Ces mesures, parmi les plus demandées par les Gilets jaunes, et que presque toute la classe politique, à l'exception des écologistes, préconisait, constituent un recul pour l'exécutif, qui insistait jusqu'à ces derniers jours sur sa détermination à "garder le cap" fiscal de la transition écologique.
Mercredi matin, le porte-parole du gouvernement, Benjamin Griveaux a envisagé que l'impôt sur la fortune immobilière (IFI) puisse être supprimé s'il est prouvé après évaluation qu'il ne fonctionne pas. Il a précisé sur RTL que l'IFI pourrait faire l'objet d'une évaluation à l'automne 2019.
Il a également réaffirmé mercredi que si l'exécutif "ne trouve pas de solution" à l'issue de la concertation menée jusqu'au 1er mars, il "renoncera" à la hausse des taxes fustigées par les "Gilets jaunes". "On ne fait pas de la politique pour avoir raison. On fait de la politique pour que ça marche. (...) Si on ne trouve pas de solution, on y renoncera", a insisté le porte-parole du gouvernement.
"Mal de vivre"
D’après un conseiller de Matignon, il n'est "pas sûr que l'exécutif ait tout mis sur la table". Quelques cartes, dont une suppression anticipée de la taxe d'habitation, resteraient à jouer. Selon un sondage BVA publié mardi soir, sept Français sur dix considèrent qu'un report de la hausse des prix des carburants prévue au 1er janvier justifierait l'arrêt des manifestations des Gilets jaunes.
Mais partout en France, les appels sur les réseaux sociaux à se mobiliser une nouvelle fois ce samedi sont pour l'heure maintenus. Éric Drouet, l'un des instigateurs du mouvement parmi les plus connus des Gilets jaunes, a appelé à "retourner à Paris" samedi, "près des lieux de pouvoirs, les Champs-Élysées, l'Arc de Triomphe, Concorde".
Dans l'immédiat, les partis d'opposition continuent de plaider un changement de politique. La présidente du groupe PS à l'Assemblée, Valérie Rabault, a ainsi défendu mardi soir la mise en œuvre d'une "social-écologie" contre les inégalités.

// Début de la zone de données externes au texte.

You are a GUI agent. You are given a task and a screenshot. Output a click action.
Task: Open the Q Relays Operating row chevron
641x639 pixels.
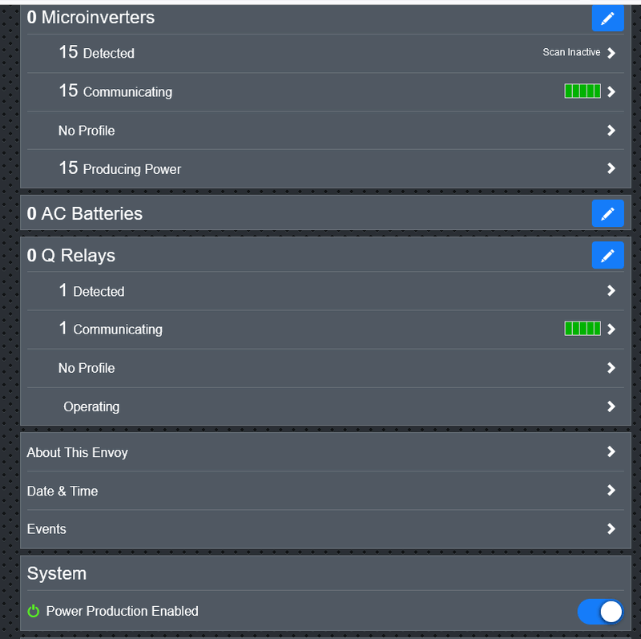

La crainte d’une extension de la lutte
Bruno Retailleau, président du groupe Les Républicains au Sénat, relève que "le souci d'apaisement d'Édouard Philippe tranche avec l'obstination affichée il y a encore quelques jours. Mais après trois semaines de tensions et de violences, l'heure n'est plus à la demi-mesure".
Pour l'Insoumis François Ruffin, les mesures annoncées, "ça ne répond pas au mal de vivre".
Le ministre de l'Intérieur Christophe Castaner a invité "les Gilets jaunes raisonnables" à ne pas se rassembler à Paris samedi, et a promis d'accroître la mobilisation des forces de l'ordre en France. Les Républicains demandent le retour de l'état d'urgence, "seule mesure" qui permettrait selon eux de prévenir le retour des violences.
Le gouvernement craint aussi une extension de la colère à d'autres secteurs. Mardi, de nouveaux incidents ont éclaté devant des lycées de la région parisienne, et Marseille reste particulièrement touchée.